In the first trial, respondents either sample Pepsi, then Coke, or Coke, then Pepsi. In the second trial, the order in which the two products were presented in the first trial is reversed. In the third trial, half sample Pepsi twice and half sample Coke twice. In a fourth trial, respondents compare Pepsi and Coke with the brands identified. Each respondent either drinks Pepsi first and Coke second, or Coke first and Pepsi second.

At the end of each trial, respondents indicate whether they prefer the first sample or the second, or whether they have no preference. Their choices, based on some combination of brand and formula, provide the baseline for the power of the formula and, to an extent, the power of the brand.

Order of presentation

The preceding design enables us to identify respondents whose preferences are governed by the order of presentation and/or who express a preference when the correct answer is “no preference.” As a result, we’re able to exclude these respondents from the analysis, which can increase the power of the design by increasing the ability of the statistical test we use to detect a difference when one exists.

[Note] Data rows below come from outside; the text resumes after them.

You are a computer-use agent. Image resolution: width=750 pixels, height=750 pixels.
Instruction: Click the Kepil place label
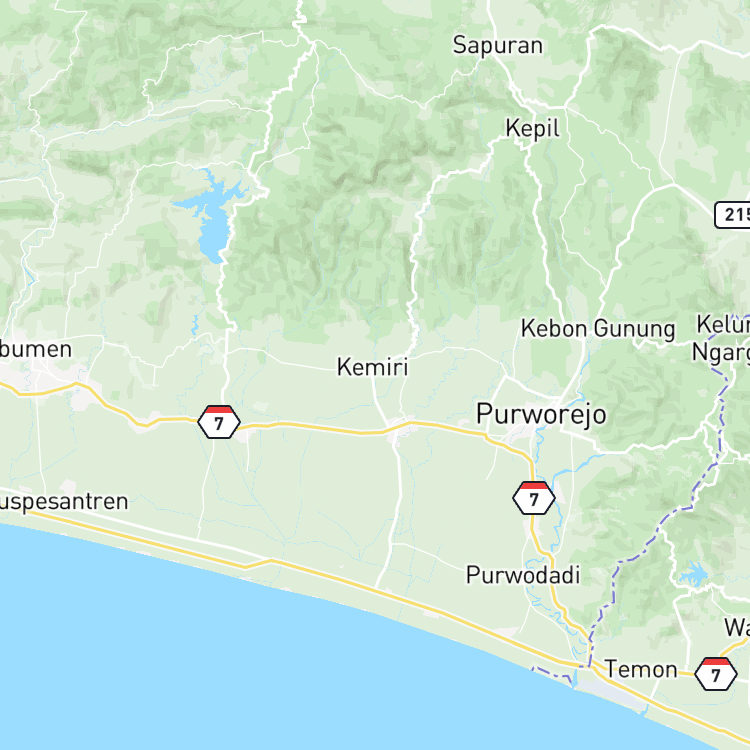click(x=532, y=129)
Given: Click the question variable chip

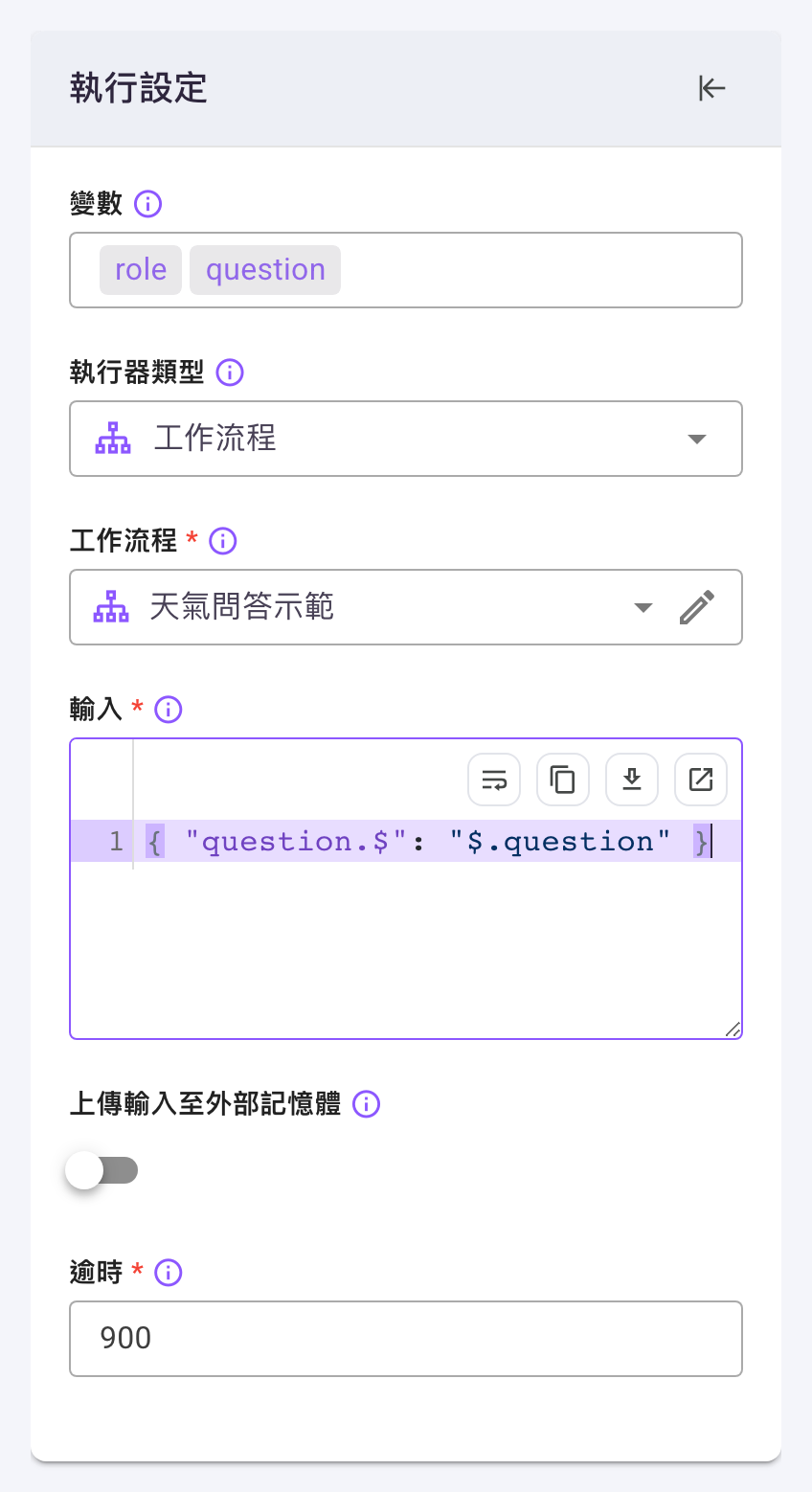Looking at the screenshot, I should point(265,270).
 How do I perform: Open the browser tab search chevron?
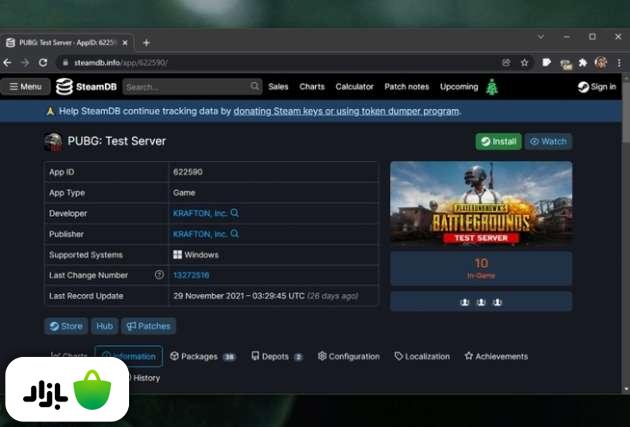coord(541,37)
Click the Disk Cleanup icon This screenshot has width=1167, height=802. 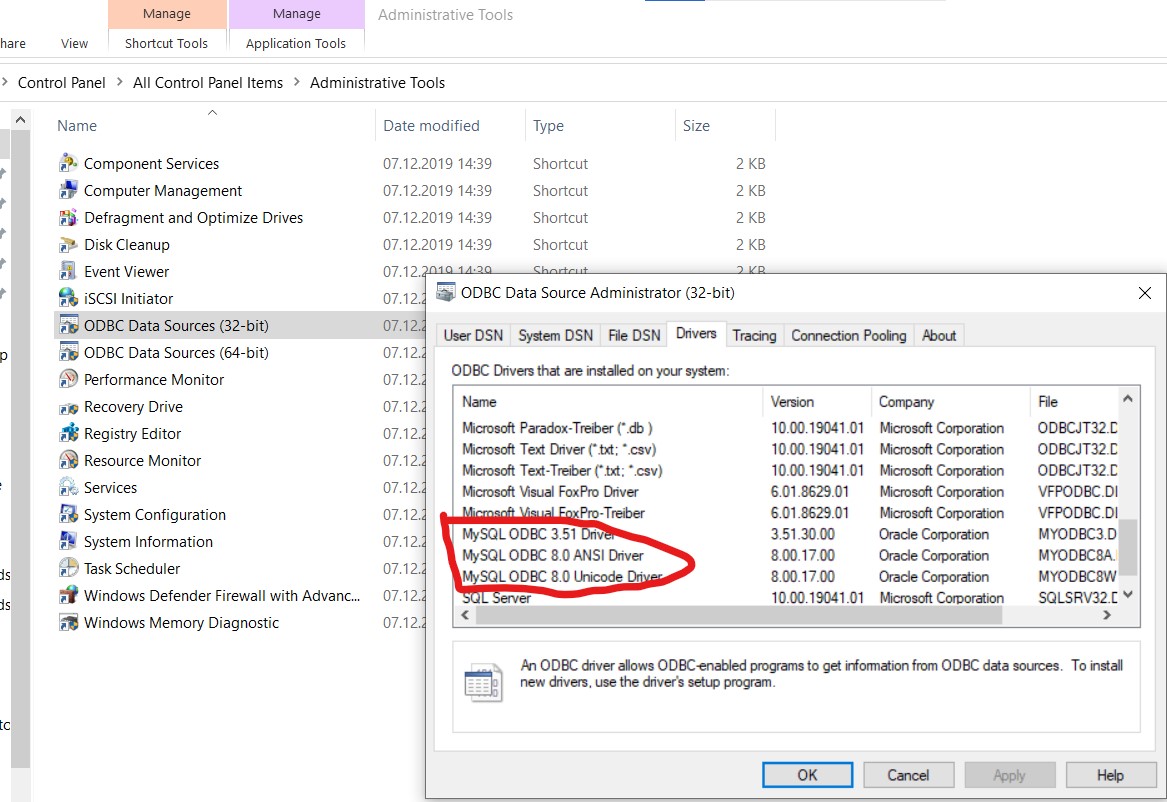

Let me explain.

The shortcomings of the standard design can result in a considerable amount of “noise.” Noise is data that make it more difficult to detect a significant difference when one exists. In the standard design, there are two sources of noise:

1. Respondents who make choices based on the order of presentation rather than on the differences between the products - that is, respondents who prefer different products on the first two trials.

2. Respondents who express a preference when they’re given two samples of the same product on the third trial.

The standard design, which is unable to distinguish between preferences based on the products and preferences based on the order in which they’re presented, rotates the order of presentation in order to control for its effects. Unfortunately, rotating the order of presentation doesn’t eliminate any of the noise from the analysis. Rather, it apportions roughly equal amounts to each cell (“prefer product A” and “prefer product B”), which makes it harder to detect a statistically significant difference when one exists. When the difference between the two products being tested is sizable, the amount of noise is likely to be negligible or nonexistent. However, when the difference between the two products being tested is small, the amount of noise can be considerable.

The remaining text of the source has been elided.